Porcupine Tree Not quite metal, but very popular with the progressive metal crowd. You like Pink Floyd or Alan Parsons and you don’t want to hear Steve Wilson’s best band that would have easily been gigantic had he been twenty or so years older.
Opeth Same thing basically. Nobody in the Jurassic crowd will listen to anything where a death metal vocal may ever have taken place, but even after Mikael Akerfeldt went with clean vocals, and why not, considering he has a gorgeous voice that really doesn’t need the help of a grunt.
Ghost Okay, you say they aren’t metal. I’m 59, and you will just have to believe me as someone who was there listening to heavy rock in the ’70’s when I tell you they would have been absolutely gigantic but maybe would have had to tone down the Satan schtick a bit because that approach was still pretty frightening, enough for people to really raise “Hell”, pun intended, when one considers that desensitizing of the world through movies, videos, gaming and heavy music hadn’t really got started yet, and was still underground.
Mastodon I dearly love Rush. I can’t think of anybody who has ever really sounded like them, unless you count the first two albums that admittedly borrowed from the heavy bands like Zeppelin a bit, but even then going their own way. But Mastodon is in that heavy/mythological headspace. Heavier overall, but I don’t think lots of prog bands or heavies like Mastodon could not have been hugely influenced by Rush, and have released superb albums throughout their career. “The Hunter” especially would have been another blockbuster had it been released somewhere around Rush’s “2112” or “Hemispheres” for their proggiest album. You love Rush, you ought to at least listen to “The Hunter”, as Mastodon are superior songwriters, and they don’t make riffs old style any heavier than “Curl Of The Burl”.
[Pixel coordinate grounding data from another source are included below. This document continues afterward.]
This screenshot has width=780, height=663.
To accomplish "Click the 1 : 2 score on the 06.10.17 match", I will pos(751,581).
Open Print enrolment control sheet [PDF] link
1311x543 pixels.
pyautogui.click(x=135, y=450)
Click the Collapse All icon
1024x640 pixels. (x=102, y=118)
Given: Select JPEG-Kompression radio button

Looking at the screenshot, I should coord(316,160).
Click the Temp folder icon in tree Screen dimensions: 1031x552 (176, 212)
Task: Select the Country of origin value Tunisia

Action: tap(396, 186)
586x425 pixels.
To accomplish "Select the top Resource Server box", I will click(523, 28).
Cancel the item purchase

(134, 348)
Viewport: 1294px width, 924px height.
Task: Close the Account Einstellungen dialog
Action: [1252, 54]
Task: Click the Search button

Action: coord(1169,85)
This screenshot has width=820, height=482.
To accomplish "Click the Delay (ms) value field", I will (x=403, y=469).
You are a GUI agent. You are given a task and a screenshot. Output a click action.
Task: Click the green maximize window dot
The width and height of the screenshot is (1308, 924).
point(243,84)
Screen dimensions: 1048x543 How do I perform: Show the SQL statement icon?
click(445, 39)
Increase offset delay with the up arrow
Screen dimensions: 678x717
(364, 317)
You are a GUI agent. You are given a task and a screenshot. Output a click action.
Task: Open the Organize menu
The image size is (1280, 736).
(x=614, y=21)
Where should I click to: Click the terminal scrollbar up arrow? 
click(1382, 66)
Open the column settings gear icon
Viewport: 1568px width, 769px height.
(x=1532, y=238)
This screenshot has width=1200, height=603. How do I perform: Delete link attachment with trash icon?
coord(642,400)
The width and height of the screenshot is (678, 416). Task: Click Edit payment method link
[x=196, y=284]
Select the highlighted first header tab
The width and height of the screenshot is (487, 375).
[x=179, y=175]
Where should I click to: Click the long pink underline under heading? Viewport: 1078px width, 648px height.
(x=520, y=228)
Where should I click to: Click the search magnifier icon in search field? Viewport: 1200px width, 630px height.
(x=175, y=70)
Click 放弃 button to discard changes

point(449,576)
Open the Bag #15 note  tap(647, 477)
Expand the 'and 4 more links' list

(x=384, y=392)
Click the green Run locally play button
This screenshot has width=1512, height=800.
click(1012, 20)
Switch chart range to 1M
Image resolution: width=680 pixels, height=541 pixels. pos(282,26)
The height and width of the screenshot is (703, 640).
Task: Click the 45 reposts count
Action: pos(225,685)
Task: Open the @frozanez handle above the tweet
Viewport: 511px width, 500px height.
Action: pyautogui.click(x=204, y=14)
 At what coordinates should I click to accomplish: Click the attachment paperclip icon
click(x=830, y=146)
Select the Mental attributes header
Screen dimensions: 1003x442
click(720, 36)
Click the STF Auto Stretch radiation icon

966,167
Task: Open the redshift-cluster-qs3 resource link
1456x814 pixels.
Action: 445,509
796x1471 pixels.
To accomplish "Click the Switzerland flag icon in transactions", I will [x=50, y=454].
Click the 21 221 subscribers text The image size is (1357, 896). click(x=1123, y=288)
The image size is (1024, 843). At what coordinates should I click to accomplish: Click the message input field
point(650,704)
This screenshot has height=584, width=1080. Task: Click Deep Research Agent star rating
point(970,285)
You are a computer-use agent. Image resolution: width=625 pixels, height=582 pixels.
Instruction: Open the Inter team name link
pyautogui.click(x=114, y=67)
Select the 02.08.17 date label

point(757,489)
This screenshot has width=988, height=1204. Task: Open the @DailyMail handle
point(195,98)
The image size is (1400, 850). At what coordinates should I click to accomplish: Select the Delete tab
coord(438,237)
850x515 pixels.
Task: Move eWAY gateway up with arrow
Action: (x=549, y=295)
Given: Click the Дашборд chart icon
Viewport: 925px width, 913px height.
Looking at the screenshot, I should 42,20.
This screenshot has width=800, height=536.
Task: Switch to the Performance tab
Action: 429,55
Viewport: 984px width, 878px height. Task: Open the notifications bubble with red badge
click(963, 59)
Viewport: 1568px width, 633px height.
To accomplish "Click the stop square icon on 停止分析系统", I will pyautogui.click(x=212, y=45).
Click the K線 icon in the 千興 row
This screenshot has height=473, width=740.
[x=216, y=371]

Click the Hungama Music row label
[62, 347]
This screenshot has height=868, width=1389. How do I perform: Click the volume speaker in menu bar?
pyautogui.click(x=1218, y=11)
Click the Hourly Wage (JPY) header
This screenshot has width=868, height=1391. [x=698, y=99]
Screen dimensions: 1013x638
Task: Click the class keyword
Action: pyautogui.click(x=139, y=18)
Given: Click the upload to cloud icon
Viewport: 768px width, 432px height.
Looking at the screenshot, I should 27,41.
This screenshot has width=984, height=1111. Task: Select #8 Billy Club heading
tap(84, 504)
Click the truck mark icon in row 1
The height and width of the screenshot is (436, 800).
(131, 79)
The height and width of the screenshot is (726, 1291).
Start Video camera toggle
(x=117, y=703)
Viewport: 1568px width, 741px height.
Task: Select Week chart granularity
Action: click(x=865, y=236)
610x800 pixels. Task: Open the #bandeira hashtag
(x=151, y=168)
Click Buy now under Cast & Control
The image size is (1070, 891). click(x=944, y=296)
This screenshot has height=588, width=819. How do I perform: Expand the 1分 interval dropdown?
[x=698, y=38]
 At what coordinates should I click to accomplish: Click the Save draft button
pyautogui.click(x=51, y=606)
Clutch Why aren’t they as huge as any true honest to whomever heavy ass rock and roll band that ever existed? Again, wimps who could make that happen won’t turn off their fucking “Boston” or Aerosmith’s “Toys In The Attic” to listen. There is NO EXCUSE for these time warped fossils to not at least listen to Clutch. It has everything you could possibly want in a great rock and roll album by any great band – Zeppelin, Rolling Stones, the aforementioned Aerosmith (’70’s only-after “Done With Mirrors” they sucked, BTO, Boston, AC/DC, Black Sabbath, Rush, you get the idea. For baby boomers who used to really deride their “square” parents and wouldn’t even listen to the Beach Boys after Monterrey, they became more fossilized than their parents, whom at least listened to music from two or three decades, and some of it was damned good, whether hippies and now Jurassic rocks admit it or not. You think “Crazy Train” played at a football game is heavy and fresh, you are a miserable phony. Go home and play your Englebert Humperdinck albums your older sister had like mine did.